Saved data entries
========
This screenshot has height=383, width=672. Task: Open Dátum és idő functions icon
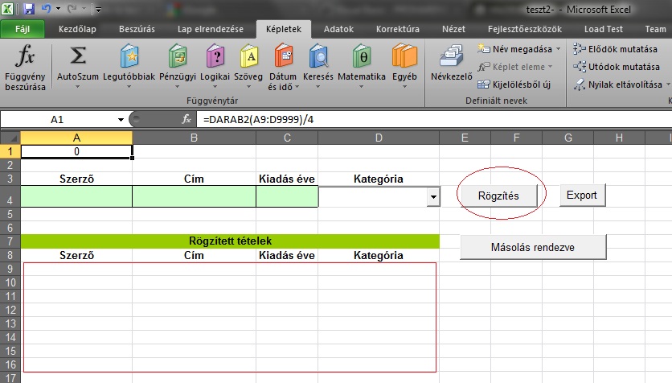tap(283, 56)
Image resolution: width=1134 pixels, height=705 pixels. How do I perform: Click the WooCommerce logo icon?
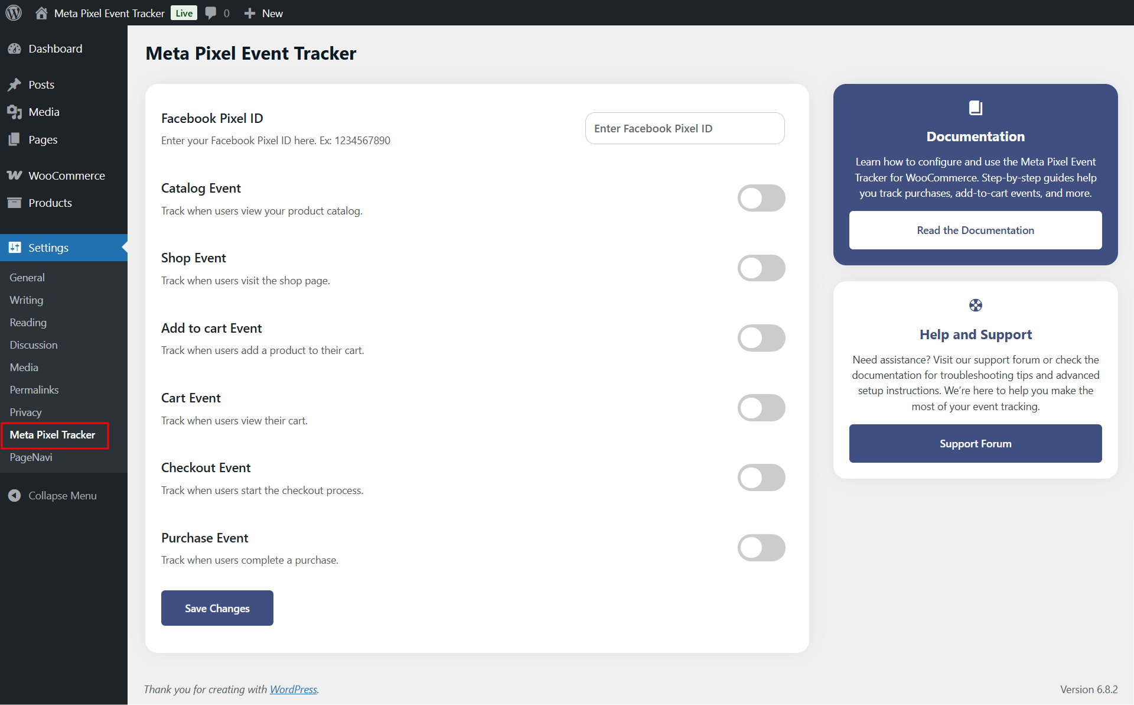coord(15,176)
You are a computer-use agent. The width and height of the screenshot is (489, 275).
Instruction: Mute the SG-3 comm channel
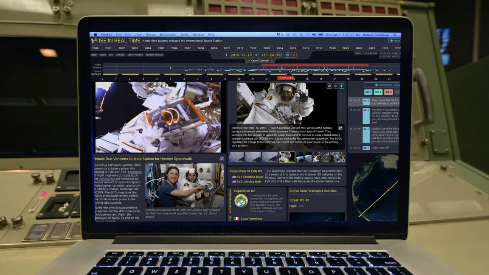[x=388, y=92]
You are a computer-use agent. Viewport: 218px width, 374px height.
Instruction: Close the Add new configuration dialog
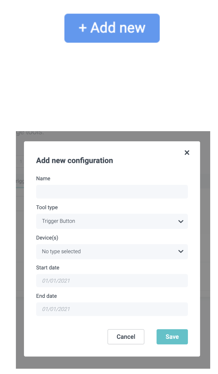(187, 152)
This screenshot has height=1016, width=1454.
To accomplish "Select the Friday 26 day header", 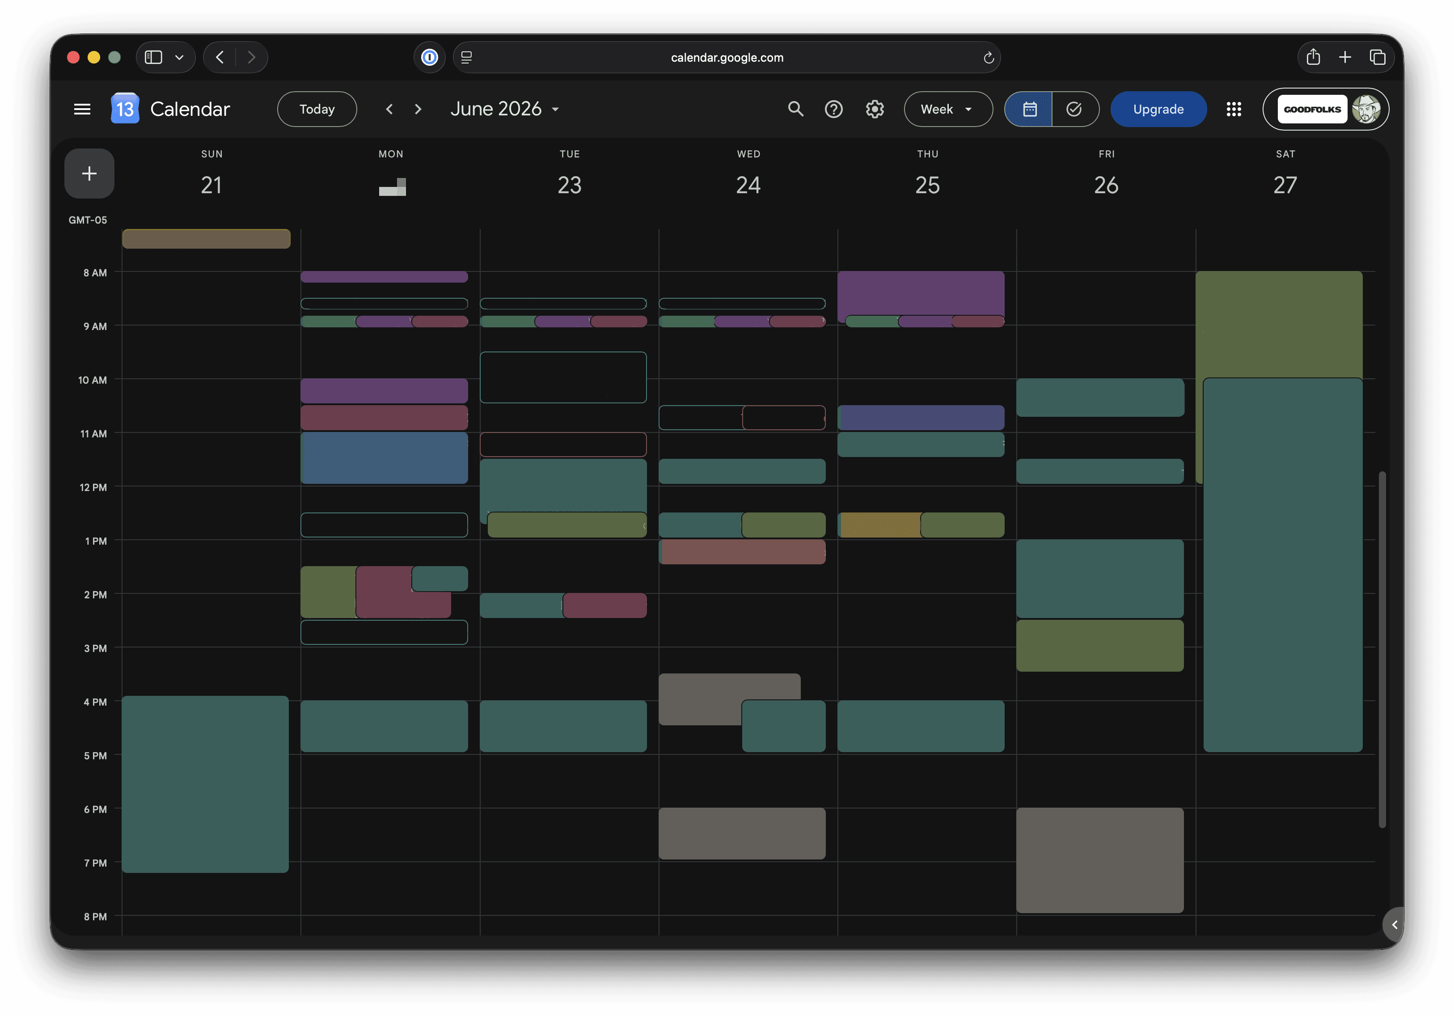I will [x=1106, y=175].

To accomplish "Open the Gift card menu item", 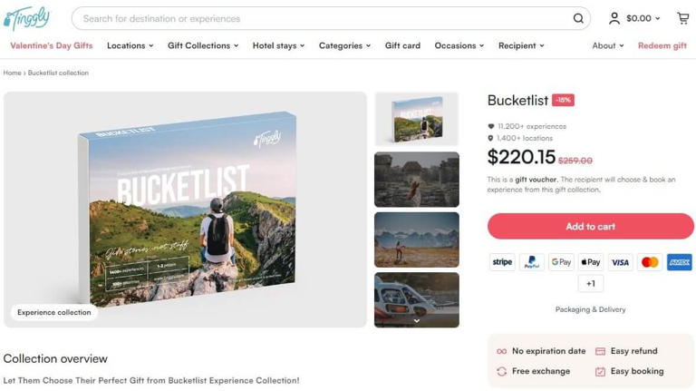I will (402, 45).
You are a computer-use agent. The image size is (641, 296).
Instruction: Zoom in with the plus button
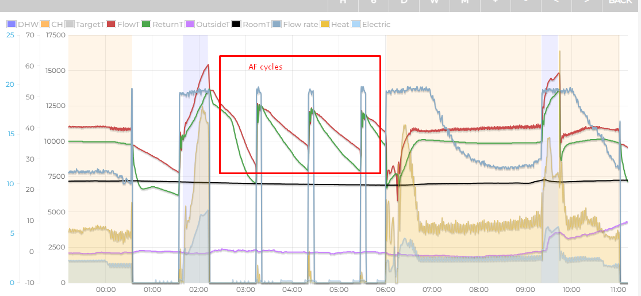point(495,3)
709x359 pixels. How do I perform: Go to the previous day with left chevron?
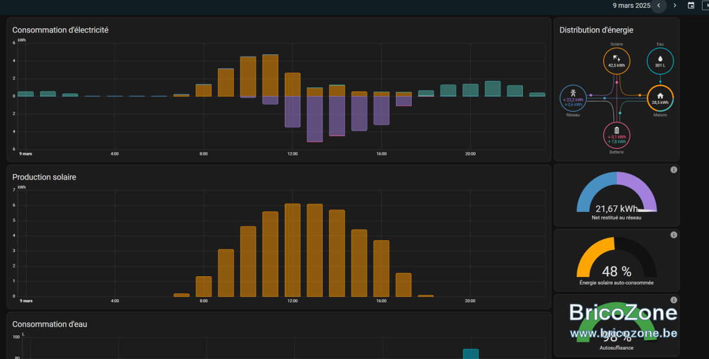(x=659, y=5)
========
▶ INSTRUCTIONS FOR THE TASK: How many lines of the records contain the word "agent"? Reply with the number and nothing else.

▶ TASK RESPONSE: 3